R-alpha: 'Matrix' & 'matrix' Class

5 messages · Martin Maechler, Thomas Lumley, Kurt Hornik

Tue, Aug 12, 1997 12:32 AM #

we are discussing, yes? -- 
	please nobody feel hurt just  because I disagree so heartily .. ;-)

TL> On Tue, 12 Aug 1997, Ross Ihaka wrote:

>> There have been a few prods to create an S-like matrix class for R.
    >> A major reason for having a matrix class seems to be that people get
    >> bitten by the default behavior of the drop= parameter to "[".
I think there are quite a few other reasons. I've been wanting to have 
a 'matrix' class for other reasons for quite a long time.
(One that come to my mind:
	Kurt's (and my earlier) proposal for a generic  "write" function
	with a write.data.frame  method would be much
	cleaner to implement with a write.matrix method when matrix was a class)

    >> That being the case does it make sense to change the semantics of "["
    >> rather than introducing a new class?

I don't think so. (see above and below)

    TL> I think changing the semantics is preferable, in part because it
    TL> fixes the drop problem automatically, rather than requiring
    TL> everyone to use a new feature.  Creating a Matrix class would not
    TL> fix the array problem for arrays of dimension 3 or more, either.

I disagree (I think this is a rare thing with you Thomas..).
----------
1) Lest I misunderstood something,
  you mean that	for matrices 'x',
	  x[,1]
  would be a 1--column matrix instead of a vector ?
  IMHO, this is ugly, and is really just logical if you come from a strict
  matrix thinker's corner which is the case for  matlab users, and maybe even
  mathematicians and the like (I'm one myself),
  but not for an average person analyzing  statistical data.

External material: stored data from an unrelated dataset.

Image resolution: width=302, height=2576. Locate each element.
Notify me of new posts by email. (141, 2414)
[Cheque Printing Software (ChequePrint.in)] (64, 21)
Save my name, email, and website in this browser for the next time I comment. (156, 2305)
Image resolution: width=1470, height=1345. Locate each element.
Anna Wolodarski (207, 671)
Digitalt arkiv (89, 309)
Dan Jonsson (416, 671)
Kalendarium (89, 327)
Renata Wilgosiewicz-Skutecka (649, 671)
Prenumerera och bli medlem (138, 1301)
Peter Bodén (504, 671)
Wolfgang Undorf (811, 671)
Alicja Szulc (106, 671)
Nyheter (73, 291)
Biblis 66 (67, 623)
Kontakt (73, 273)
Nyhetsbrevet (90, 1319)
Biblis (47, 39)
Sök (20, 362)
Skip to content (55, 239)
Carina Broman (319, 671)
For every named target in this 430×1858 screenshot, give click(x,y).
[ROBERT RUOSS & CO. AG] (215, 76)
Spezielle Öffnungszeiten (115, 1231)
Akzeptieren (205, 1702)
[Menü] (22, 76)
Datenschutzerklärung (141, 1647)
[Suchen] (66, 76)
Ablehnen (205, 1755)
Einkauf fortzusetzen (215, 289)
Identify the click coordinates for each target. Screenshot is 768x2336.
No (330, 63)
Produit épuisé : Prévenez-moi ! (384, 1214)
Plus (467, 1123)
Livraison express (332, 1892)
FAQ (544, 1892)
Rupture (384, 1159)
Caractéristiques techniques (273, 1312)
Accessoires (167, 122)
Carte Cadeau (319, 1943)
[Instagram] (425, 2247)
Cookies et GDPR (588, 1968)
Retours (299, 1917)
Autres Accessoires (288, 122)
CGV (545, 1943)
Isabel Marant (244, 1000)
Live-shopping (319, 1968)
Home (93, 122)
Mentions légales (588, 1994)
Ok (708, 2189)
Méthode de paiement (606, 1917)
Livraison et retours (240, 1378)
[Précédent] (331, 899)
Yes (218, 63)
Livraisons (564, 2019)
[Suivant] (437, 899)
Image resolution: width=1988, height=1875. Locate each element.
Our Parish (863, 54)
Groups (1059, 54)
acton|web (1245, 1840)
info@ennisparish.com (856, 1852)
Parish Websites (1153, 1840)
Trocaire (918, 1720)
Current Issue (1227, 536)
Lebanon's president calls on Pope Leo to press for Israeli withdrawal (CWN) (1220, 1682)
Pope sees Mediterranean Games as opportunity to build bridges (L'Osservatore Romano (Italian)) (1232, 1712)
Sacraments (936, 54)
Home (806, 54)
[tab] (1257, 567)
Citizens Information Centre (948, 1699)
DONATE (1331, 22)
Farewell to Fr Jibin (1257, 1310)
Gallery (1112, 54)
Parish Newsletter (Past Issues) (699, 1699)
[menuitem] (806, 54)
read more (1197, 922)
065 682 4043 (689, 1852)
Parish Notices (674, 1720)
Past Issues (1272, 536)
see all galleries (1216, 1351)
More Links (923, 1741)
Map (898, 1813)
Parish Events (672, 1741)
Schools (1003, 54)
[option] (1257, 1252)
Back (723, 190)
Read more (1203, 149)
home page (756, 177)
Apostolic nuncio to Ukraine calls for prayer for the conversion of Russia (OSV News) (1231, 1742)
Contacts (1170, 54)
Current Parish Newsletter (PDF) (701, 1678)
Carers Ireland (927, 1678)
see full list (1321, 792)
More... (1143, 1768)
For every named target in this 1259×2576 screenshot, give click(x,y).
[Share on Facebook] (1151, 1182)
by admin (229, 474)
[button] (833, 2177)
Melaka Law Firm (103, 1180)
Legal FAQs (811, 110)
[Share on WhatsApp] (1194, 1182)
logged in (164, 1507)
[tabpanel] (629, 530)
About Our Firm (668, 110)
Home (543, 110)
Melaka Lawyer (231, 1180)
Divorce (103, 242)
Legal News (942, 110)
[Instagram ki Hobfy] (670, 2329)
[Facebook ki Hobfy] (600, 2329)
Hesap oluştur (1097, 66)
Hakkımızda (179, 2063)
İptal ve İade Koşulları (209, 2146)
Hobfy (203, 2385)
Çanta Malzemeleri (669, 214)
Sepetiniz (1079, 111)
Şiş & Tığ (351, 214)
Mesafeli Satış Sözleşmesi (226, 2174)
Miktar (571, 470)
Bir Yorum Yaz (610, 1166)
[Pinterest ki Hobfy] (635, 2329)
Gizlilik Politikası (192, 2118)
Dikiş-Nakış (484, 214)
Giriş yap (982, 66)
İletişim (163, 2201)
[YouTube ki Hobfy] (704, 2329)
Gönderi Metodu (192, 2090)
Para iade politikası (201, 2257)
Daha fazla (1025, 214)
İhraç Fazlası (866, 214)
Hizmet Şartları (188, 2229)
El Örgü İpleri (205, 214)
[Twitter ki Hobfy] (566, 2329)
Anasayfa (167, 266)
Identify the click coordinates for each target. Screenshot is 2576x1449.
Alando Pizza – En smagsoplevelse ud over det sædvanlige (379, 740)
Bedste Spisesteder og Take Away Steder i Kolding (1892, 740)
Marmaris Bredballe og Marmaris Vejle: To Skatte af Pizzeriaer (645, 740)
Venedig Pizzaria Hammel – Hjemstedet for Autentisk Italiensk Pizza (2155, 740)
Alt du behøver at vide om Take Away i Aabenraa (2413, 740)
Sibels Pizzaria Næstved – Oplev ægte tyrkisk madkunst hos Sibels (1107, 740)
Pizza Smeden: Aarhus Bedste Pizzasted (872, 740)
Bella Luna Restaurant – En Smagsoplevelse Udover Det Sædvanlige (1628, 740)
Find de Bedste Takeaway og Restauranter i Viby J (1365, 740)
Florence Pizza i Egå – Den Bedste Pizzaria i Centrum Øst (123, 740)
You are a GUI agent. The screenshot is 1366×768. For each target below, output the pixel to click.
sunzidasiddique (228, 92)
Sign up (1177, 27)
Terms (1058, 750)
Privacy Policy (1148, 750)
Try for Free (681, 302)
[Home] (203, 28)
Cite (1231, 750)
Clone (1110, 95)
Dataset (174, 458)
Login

2) I'm quite convinced that this will break quite a bit of existing code,
   maybe code outside the R 'base' source, but still.

   It is more basically incompatible to S semantics than many other things,
   I think.

3) What if  x  is a data.frame? Would  x[,1] still be a data.frame?
  If not (which I presume), wouldn't this be contrary to the idea which I
  teach to beginners that
	``data.frames are just matrices, but a bit more general since
	  they can contain both numbers and character codes''


All in all, the use of  ``drop = FALSE'' is one way to avoid the problem,
and I agree there should be others,
(namely a  'Matrix' class in "R base" INDEPENDENT of the Matrix library.)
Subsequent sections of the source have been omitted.